## Task statement
When the string "Given" is part of a line in the data below, report the whole line.

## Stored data
=== Section Start ===
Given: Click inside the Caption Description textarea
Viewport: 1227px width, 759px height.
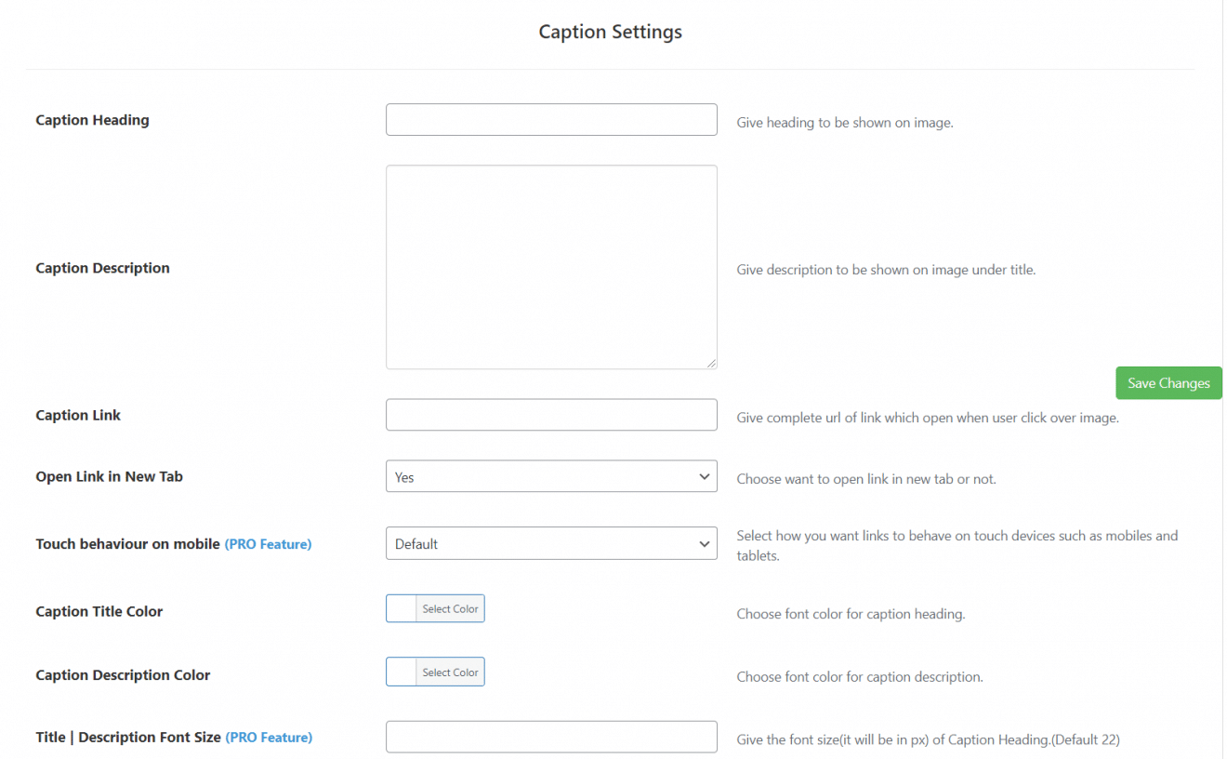Looking at the screenshot, I should pyautogui.click(x=551, y=266).
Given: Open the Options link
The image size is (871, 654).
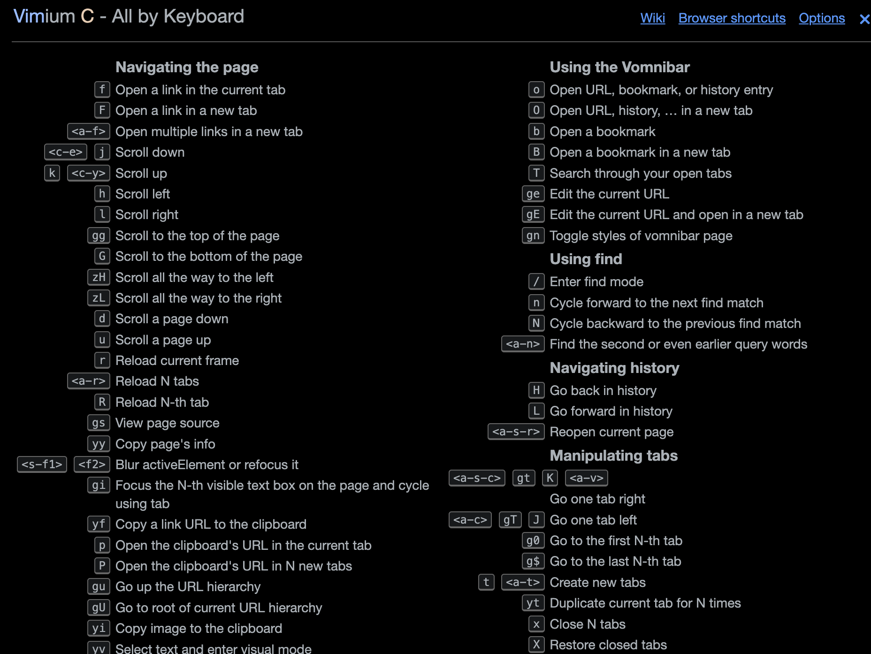Looking at the screenshot, I should [822, 18].
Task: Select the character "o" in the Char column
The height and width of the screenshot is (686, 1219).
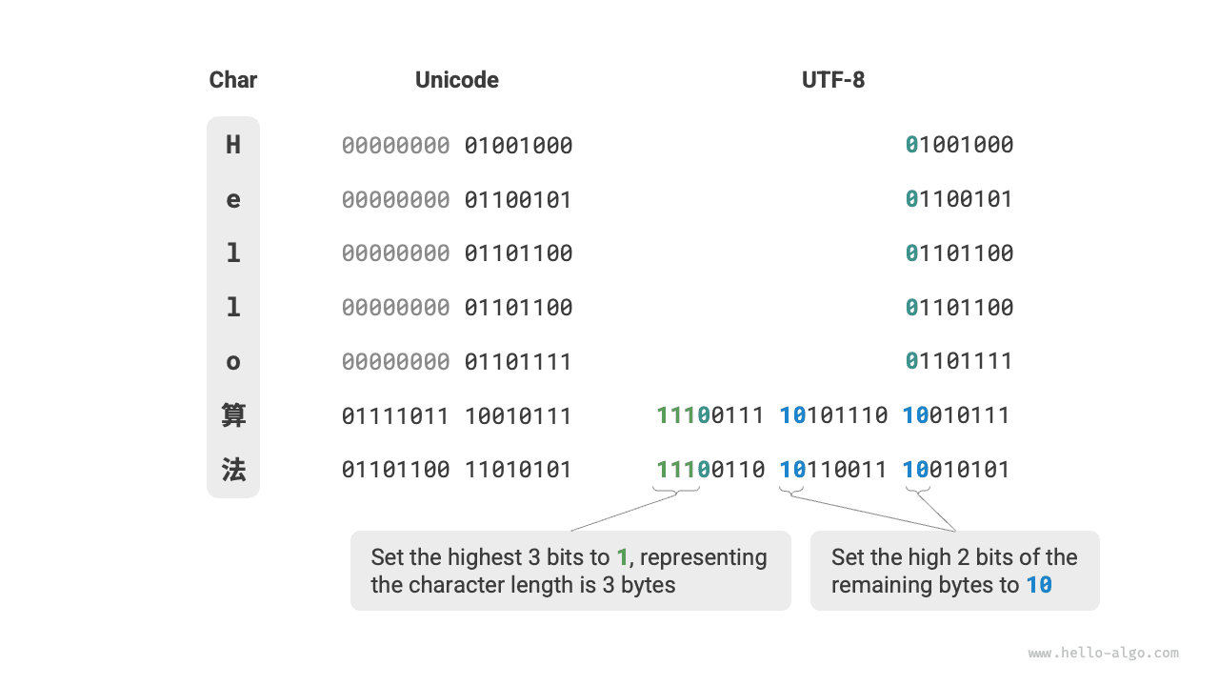Action: (233, 361)
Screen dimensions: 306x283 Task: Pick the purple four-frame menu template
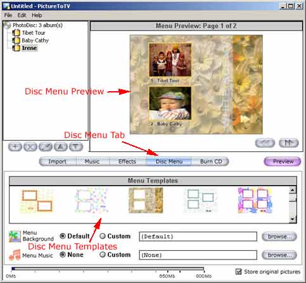[x=255, y=201]
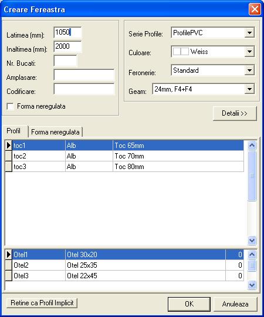Click the row selector arrow next to toc1
Screen dimensions: 264x317
(8, 145)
=== Section End ===
## Answer for this exercise
Given: Click inside the Caption Description textarea
Given: Open the Options link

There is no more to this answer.